While the Wii sold very well for a few years to a large group of casuals, it died very abruptly when the novelty of the waggle fad fizzled out. Wii hardware and software sales literally fell off a cliff years before the competition, which is why Nintendo had to rush out the Wii U. In the end, the Wii did a lot of damage to Nintendo's brand and image in the gaming community and industry. Now it languishes in thrift shops and the games sit in huge piles of forgotten shovelware.
The Wii U was a poorly designed, underpowered, feature-lacking followup to the Wii, again built entirely around an unappealing gimmick, the expensive and spec-sapping gamepad. People don't want to try to shift attention between two screens or use gimmicky motion controls just to play games, as evidenced by the abysmal reception of Star Fox Zero. The Wii U was indeed a failure, not for me personally (why would I buy one?), but for the gaming community as a whole.

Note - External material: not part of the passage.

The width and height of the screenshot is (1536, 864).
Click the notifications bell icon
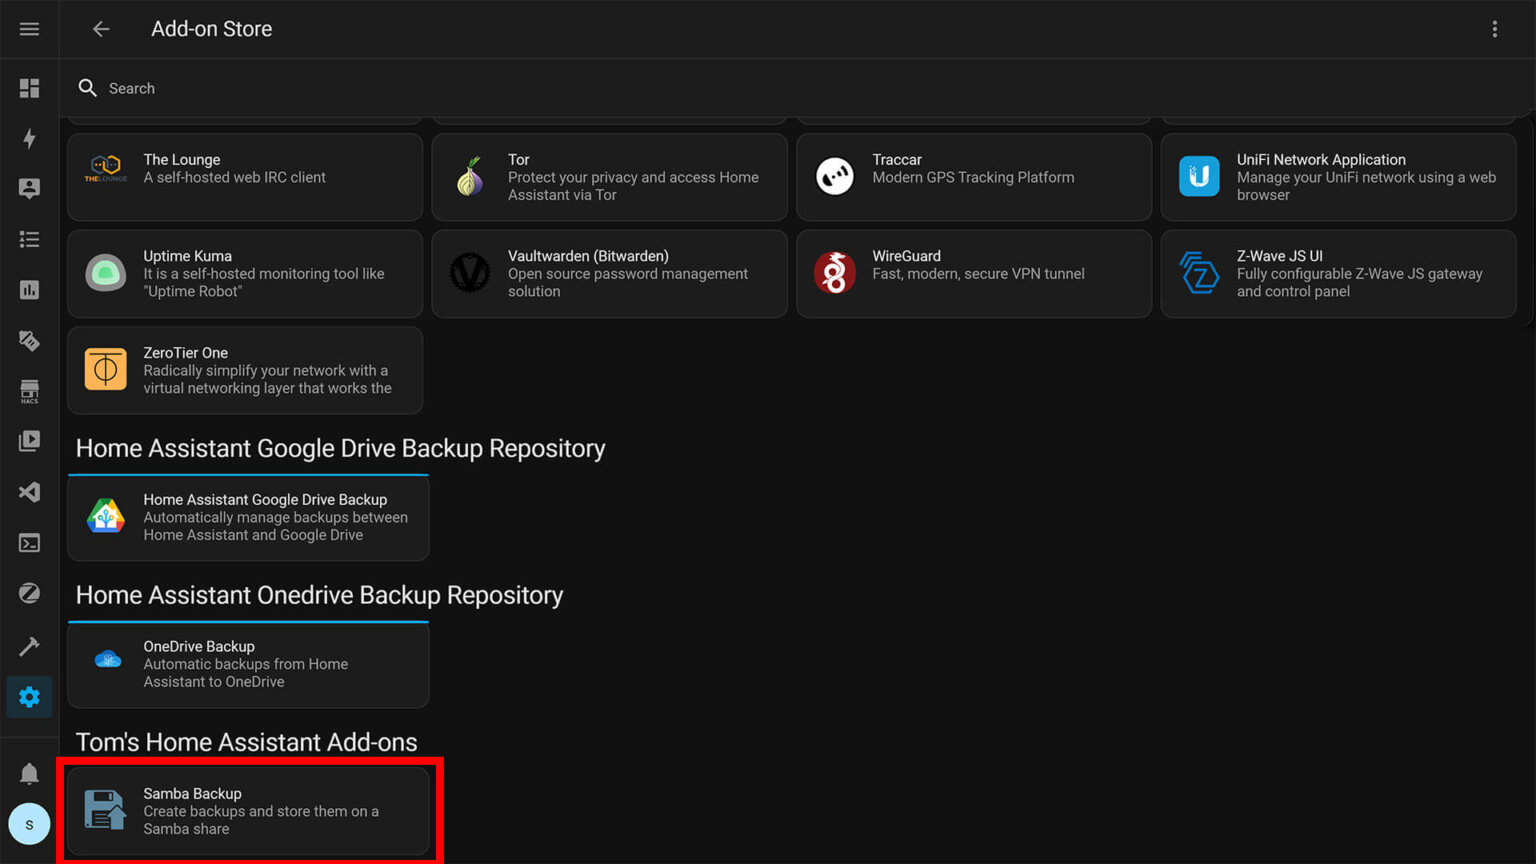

The jury is out on the Switch, as of now Nintendo is doing their classic supply-throttling to stoke demand. Besides a few indies and a handful of first party titles, there aren't many games coming. The Switch is unable to compete with the current generation consoles in terms of technology, so it would get watered down ports of 3rd party games (except the indie games) at best. It certainly will be interesting how sales of the handheld go throughout this year and into next year, after the initial frenzy dies down and the game library stays fairly small. A few big Nintendo games weren't enough to save the Wii U, and they won't be enough for the Switch either, assuming 3rd party developers stay away.